U.S. Mint offers American Veterans bronze medal
- Published: Nov 11, 2022, 8 AM
A bronze version of the American Veterans silver medal issued in 2019 as part of the American Legion commemorative coin program is now part of the U.S. Mint’s ongoing medals catalog.
The 1.5-inch medal, composed of an homogenous alloy of 95% copper and 5% zinc, is available for $20 per medal. The medal has no production limits since it is part of the Mint’s ongoing medals catalog.
The medal’s obverse was designed by U.S. Mint Artistic Infusion Program designer Benjamin Sowards whose designer’s initials BS appear in the lower left of the design on one of the bald eagle’s left wing feathers. The design, according to the U.S. Mint’s narrative, “portrays a bald eagle spreading its wings as it prepares for flight, suggesting the initiative, determination, and personal courage required by those who choose to serve in our nation’s armed forces.”

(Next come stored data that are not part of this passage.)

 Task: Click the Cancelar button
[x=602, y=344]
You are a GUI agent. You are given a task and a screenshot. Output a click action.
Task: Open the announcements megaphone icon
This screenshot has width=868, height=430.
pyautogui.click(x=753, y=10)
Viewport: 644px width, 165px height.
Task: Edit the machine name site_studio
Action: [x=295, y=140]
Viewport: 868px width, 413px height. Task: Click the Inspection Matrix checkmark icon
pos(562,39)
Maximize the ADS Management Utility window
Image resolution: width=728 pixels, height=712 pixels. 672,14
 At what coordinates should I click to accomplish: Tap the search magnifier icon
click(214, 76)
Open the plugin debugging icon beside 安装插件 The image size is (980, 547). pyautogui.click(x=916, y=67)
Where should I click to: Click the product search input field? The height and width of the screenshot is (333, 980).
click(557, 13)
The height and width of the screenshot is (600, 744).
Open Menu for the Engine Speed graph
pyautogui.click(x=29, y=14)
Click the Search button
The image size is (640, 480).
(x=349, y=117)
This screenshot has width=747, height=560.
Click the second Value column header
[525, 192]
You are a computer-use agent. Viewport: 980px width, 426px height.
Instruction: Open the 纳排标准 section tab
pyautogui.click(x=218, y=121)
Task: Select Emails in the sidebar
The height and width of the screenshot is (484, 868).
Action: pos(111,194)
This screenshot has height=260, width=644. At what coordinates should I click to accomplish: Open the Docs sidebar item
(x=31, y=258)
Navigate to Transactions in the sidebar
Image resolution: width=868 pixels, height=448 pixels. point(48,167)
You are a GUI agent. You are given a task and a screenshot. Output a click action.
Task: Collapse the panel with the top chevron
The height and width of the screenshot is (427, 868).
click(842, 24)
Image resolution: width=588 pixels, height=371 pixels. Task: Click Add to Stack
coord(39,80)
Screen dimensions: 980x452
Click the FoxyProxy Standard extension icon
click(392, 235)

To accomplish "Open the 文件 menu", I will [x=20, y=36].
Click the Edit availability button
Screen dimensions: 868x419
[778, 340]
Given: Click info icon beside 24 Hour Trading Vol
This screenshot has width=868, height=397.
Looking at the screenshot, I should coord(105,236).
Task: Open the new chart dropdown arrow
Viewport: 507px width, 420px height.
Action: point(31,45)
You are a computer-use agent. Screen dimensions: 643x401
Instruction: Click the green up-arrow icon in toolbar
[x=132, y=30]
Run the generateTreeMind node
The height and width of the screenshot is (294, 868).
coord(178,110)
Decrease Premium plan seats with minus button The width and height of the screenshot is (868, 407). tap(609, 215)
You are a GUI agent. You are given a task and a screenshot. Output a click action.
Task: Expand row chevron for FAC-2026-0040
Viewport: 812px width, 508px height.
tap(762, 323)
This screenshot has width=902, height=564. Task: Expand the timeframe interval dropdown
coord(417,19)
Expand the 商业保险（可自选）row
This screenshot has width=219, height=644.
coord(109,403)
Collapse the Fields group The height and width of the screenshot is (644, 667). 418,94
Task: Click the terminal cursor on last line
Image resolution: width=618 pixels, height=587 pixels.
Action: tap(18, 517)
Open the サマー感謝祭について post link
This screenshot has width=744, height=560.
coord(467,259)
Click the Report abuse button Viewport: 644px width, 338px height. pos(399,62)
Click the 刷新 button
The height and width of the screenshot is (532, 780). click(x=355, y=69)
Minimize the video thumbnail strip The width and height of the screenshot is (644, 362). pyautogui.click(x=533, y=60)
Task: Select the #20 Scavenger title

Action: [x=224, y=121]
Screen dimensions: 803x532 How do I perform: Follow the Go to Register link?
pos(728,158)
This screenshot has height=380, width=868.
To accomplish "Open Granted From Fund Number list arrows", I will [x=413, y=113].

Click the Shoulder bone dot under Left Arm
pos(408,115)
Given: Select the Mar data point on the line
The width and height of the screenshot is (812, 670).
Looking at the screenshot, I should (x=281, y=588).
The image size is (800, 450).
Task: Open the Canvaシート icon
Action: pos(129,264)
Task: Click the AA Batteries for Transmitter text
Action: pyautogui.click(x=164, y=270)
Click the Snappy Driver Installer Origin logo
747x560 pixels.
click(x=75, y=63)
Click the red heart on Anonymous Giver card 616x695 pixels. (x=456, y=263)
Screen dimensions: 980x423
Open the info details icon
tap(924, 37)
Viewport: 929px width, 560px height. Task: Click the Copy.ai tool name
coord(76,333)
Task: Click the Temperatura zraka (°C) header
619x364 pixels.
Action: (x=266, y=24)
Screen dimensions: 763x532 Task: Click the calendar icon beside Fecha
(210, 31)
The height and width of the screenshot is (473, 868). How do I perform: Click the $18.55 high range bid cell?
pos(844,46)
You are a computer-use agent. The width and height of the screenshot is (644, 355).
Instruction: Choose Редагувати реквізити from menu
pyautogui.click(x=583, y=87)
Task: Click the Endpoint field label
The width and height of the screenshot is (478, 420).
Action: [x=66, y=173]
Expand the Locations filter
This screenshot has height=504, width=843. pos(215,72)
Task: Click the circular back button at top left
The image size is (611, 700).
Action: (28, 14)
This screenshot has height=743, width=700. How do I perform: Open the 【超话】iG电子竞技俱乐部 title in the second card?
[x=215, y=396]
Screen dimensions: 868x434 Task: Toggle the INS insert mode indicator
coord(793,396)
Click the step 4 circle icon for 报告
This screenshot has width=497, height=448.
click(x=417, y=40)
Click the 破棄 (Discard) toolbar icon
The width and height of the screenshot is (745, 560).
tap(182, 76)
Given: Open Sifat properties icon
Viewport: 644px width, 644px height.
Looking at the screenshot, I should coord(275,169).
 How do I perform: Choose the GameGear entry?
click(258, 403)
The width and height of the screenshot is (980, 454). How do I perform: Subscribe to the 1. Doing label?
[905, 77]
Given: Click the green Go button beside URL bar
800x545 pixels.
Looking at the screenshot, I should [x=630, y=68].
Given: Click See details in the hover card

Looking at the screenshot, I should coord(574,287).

The five five-pointed stars reflect five branches of the armed forces — U.S. Army, U.S. Navy, U.S. Marine Corps, U.S. Coast Guard and U.S. Air Force.
Sowards’ design was sculpted by U.S. Mint Chief Engraver Joseph F. Menna, whose initials JFM appear just above the first E in VETERANS.
The medal’s reverse design is by AIP designer Richard Masters, whose initials appear at bottom left of the first star. The design was sculpted by U.S. Mint Medallic Artist Renata Gordon, whose initials appear at bottom right of the last star in the bottom row.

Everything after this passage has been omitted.